Questions submitted by @Mitch!
For one thing, there was the recent addition of an adaptation of Madeleine L’Engle’s A Wrinkle in Time to Famous Studios’ animation library. Depending on how successful it was in the eyes of critics and audiences, will Universal also consider adapting the other books in the Time Quintet?
A: The remaining books in the
Time Quintent will likely wait till after Walter Lantz retires.
After that is the situation with another animated trilogy, specifically The Hobbit, The Lord of the Rings and The Return of the King. In the original American Magic, Richard Williams struck gold with his unique takes on J.R.R. Tolkien’s Middle-earth saga. What became of them without him?
A: The Saul Zaentz Company still holds the film rights to the LOTR books. However, that trilogy will likely have to wait till Peter Jackson comes along around the same time as he was hired IOTL. That is, unless an earlier attempt to bring Gandalf and Co to the screen can be realized.
Then, there’s the ongoing bidding war, over who deserves the right to replace RCA as the parent company of NBC. American Magic saw Disney buy out NBC, at the end of a courtship between the two that was decades in the making. Where do Disney’s small-screen loyalties fall currently?
A: Disney does not have strict loyalty to a specific network. Their material is pretty much spread across all the major networks, plus syndication. SBC airs the anthology series and the Fox anime dubs.
M*A*S*H, which Disney acquired as part of the Fox transaction, still airs on CBS and is heading towards its original run. The Fox transaction also gave Disney access to the shows 20th Television co-produced with Irwin Allen, including
Voyage to the Bottom of the Sea and
Lost in Space. As of 1982, reruns of both series can be seen on Superstation WTBS.
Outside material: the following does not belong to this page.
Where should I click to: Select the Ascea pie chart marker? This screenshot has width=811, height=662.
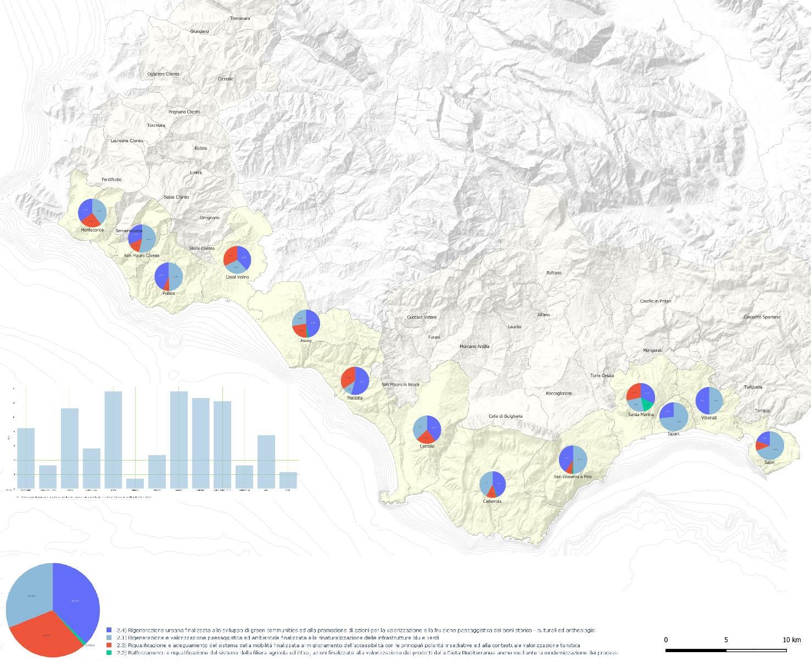click(306, 324)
There’s also the fate of Ren & Stimpy after its creator, John Kricfalusi, was arrested by the FBI in the wake of Daniel Abbott’s infiltration of Hanna-Barbera. DreamWorks SKG revived the series with Bob Camp producing in American Magic, but who works on the rest of the John K. oeuvre?
A: It'll likely take me a miracle to find the right butterflies for Bob Camp to be credited as TTL's creator of
Ren and Stimpy. Ralph Bakshi will still work on
Mighty Mouse: The New Adventures, except at Famous Studios ITTL. Knowing what we know about John K nowadays IOTL, the
credit sequence for the Shelley Long film
Troop Beverly Hills will likely be eliminated unless Camp or someone else can do it. Another possible scenario is Camp could collaborate with Bill Kopp on
Shnookums and Meat. Anything John K did after 1992 IOTL will most likely be butterflied.
Finally, on a lesser note, there’s the possibility that John Belushi will star in a live-action version of A Confederacy of Dunces by John Kennedy Toole. With the original plans for the production including Harold Ramis and Richard Pryor, how faithful to the infamous novel is it going to be?
A: I must admit that I am not too familiar with the original book.